INPUT DATA Start Marker
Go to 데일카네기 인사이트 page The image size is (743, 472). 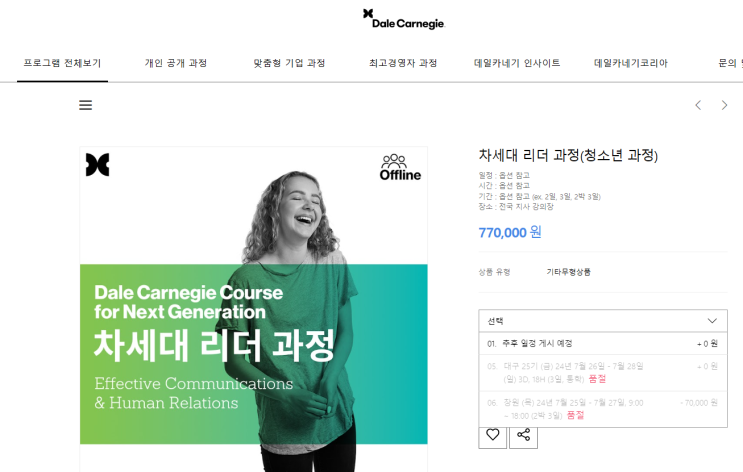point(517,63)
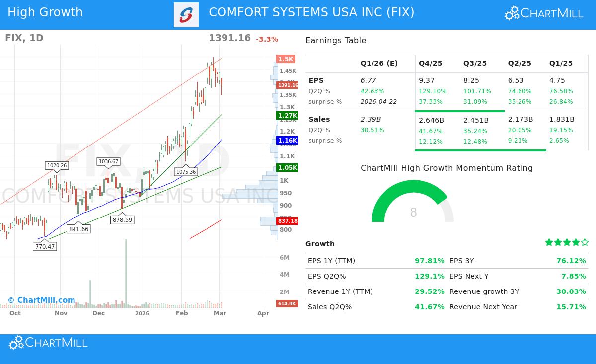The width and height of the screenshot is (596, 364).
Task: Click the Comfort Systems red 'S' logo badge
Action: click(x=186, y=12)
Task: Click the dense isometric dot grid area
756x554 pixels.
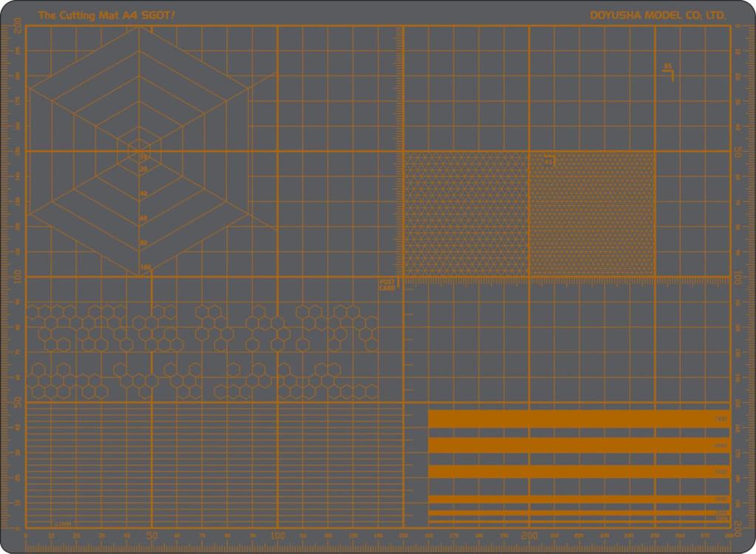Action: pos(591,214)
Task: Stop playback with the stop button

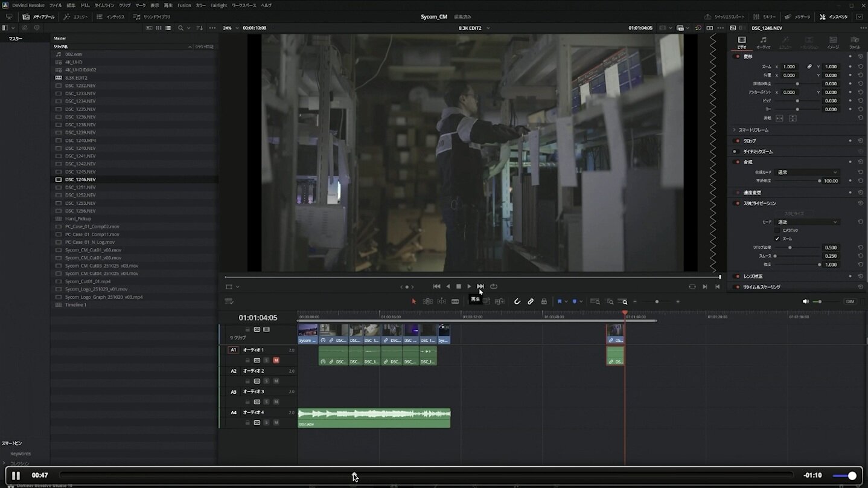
INPUT DATA End Marker
INPUT DATA Start Marker
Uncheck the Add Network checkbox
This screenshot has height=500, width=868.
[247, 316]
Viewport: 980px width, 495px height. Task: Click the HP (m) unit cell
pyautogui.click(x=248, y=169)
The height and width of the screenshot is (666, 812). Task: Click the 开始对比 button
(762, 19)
INPUT DATA End Marker
INPUT DATA Start Marker
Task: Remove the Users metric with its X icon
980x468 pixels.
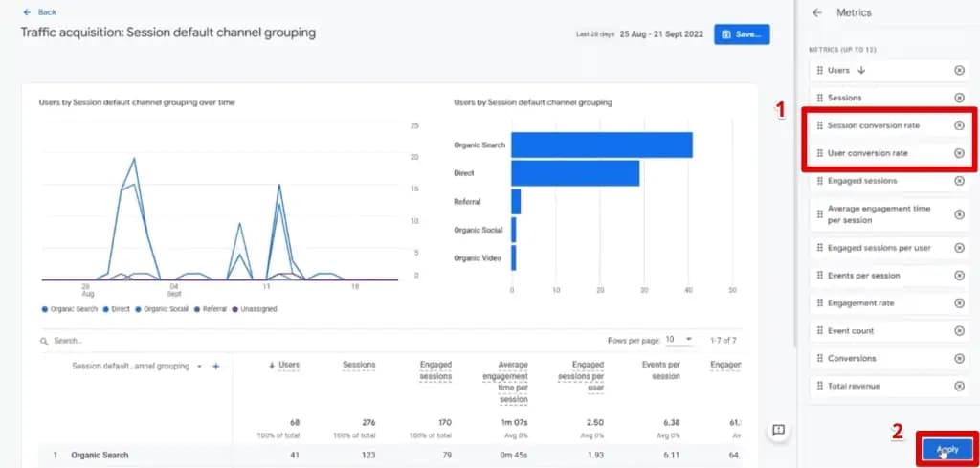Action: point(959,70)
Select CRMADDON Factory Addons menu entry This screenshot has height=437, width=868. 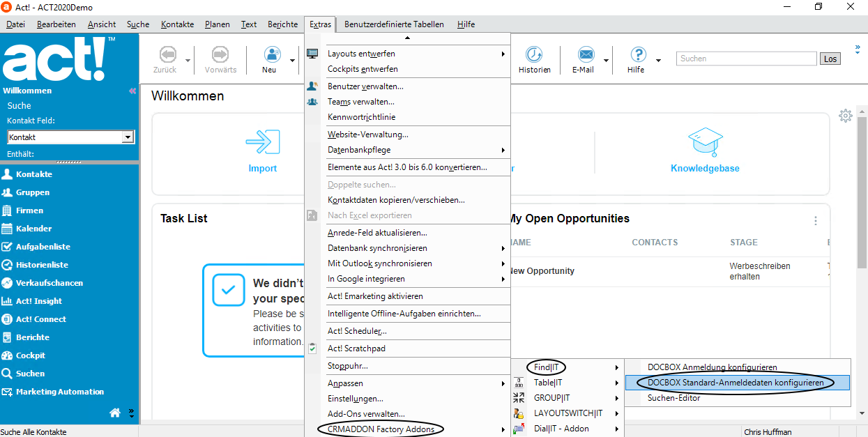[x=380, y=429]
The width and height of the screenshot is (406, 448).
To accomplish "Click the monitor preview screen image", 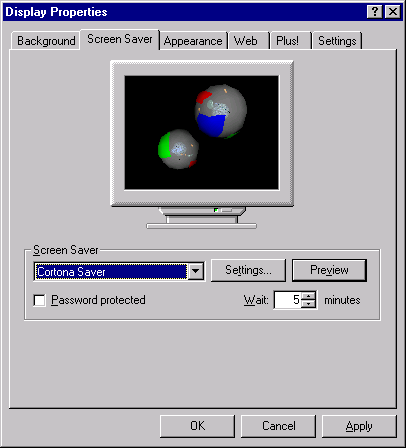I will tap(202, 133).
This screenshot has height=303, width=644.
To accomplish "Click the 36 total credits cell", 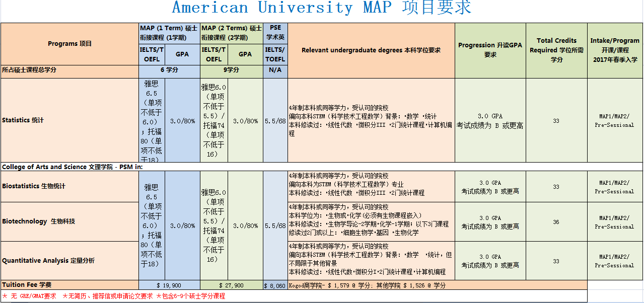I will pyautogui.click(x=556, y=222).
INPUT DATA End Marker
EXERCISE DETAILS :: Write out word for word the lines of the listing above from the line with "Task: Click the dense isometric dot grid area" to the line with "Task: Stop playback with the stop button", taking in both of those lines but no pictures.

RESULT OF THE EXERCISE ::
Task: Click the dense isometric dot grid area
756x554 pixels.
Action: pos(591,214)
Task: Stop playback with the stop button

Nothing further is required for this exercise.